Aprilia: Ist das MotoGP-Projekt gefährdet?

Von Günther Wiesinger
Das Regenrennen von Brünn: Stefan Bradl (6) wird vom späteren Sieger Cal Crutchlow (35) attackiert

Das Regenrennen von Brünn: Stefan Bradl (6) wird vom späteren Sieger Cal Crutchlow (35) attackiert

Nach dem Zornausbruch von Aprilia-Präsident Roberto Colaninno zweifeln einige Experten an der Langfristigkeit dieses MotoGP-Projekts. Renndirektor Romano Albesiano dementiert.

Nach der punktelosen Schlappe beim GP von Österreich hoffte das Aprilia Racing Team Gresini in Brünn auf Wiedergutmachung. Mit Platz 14 von Stefan Bradl hielt sich der Erfolg im bescheidenem Rahmen.

Aprilia-Renndirektor Romano Albesiano versichert, dass das MotoGP-Projekt der Italiener trotz der mässigen Erfolge nicht gefährdet ist.

Romano, im Moment sind die Qualfyings und die mässigen Startplätze der Aprilia-Piloten Bautista und Bradl die größen Schwachpunkte. Im Frühjahr war Bautista einmal 13. im Quali. Das schaffen die Fahrer jetzt nicht mehr. Sie können den Extra-Grip der neuen, weichen Reifen nicht nützen. Warum?

Wir suchen da nicht die Schuld bei den Piloten, ganz sicher. Es ist eine Charakteristik des Motorrads.
Wir haben in der Woche vor dem Brünn-GP unser Hauptaugenmerk darauf gerichtet, schnellere einzelne Runden fahren zu können. Deshalb haben wir bei Stefan am Freitag ein neues Setting probiert, dass sich bewährt hat.

◆ Quellenauszug:
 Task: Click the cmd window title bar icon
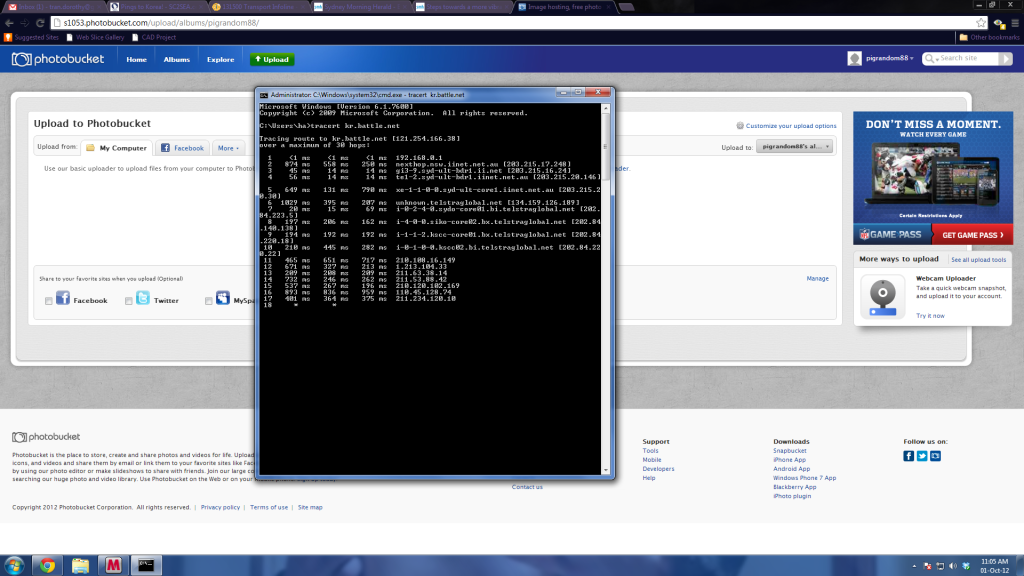pyautogui.click(x=263, y=93)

◆ Aufgaben:
1. Beantworte zum Aprilia-Artikel diese Fragen:
(a) Auf welchem Platz landete Stefan Bradl in Brünn?
(b) Wer ist laut Bildunterschrift der spätere Sieger des Regenrennens von Brünn?
(c) Welchen Qualifying-Platz erreichte Bautista im Frühjahr einmal?
2. Setze den Aprilia-Artikel bitte nach seinem letzten Satz fort.

◆ Antworten je Aufgabe:
1.
(a) Platz 14
(b) Cal Crutchlow
(c) Platz 13

2.
Wir haben eine Charakteristik in der Dämpfung hinten, die nicht den perfekten Grip erzeugt. Das heisst aber auch: Wenn wir das Maximum aus den weichen Reifen rausholen könnten, würden wir wahrscheinlich nicht in der Lage sein, in den Rennen immer mit dem weichen Hinterreifen zu fahren, was wir bis jetzt getan haben.
Wenn wir hinten mehr Grip hätten, würden wir eventuell in den Rennen den weichen Hinterreifen zerstören. Aber wir könnten dafür einen Schritt nach vorne im Qualifying machen. Darum bemühen wir uns jetzt. Das ist unser Ziel. Wir haben am Samstag einen weiteren Schritt probiert.
Es ist nicht leicht, hier zu identifizieren, wie wir vorgehen müssen. Aber wir glauben, wir haben einen guten Weg gefunden.
Die Motorleistung ist ebenfalls sehr wichtig. Davon kann man nie genug haben. Wir sind in diesem Punkt nicht die Stärksten, das wissen wir.

Welche Fortschritte lassen sich 2016 bei der Motorleistung noch erzielen?

Schwierig zu sagen. Aber ich denke, wir könnten bis zum Saisonende noch mindestens 10 PS finden.

Diese 10 PS würden auch im Qualifying nützlich sein?

Ja, sie würden uns überall helfen.

Ducati holte in Österreich in drei Kurven beim Beschleunigen dank der Power insgesamt fast eine Sekunde auf alle Gegner heraus – durch die perfekte Beschleunigung. Cal Crutchlow sagte, das sei eine geschenkte Sekunde, die sich nicht wettmachen lässt.

Wir haben eine neue Motor-Spezifikation mit mehr Leistung nach Österreich gebracht. Ausserdem haben wir versucht, beim Bremsen und Beschleunigen unsere Performance zu maximieren. Beim Gasgeben hat das Wheelie-Problem unsere Performance beeinträchtigt.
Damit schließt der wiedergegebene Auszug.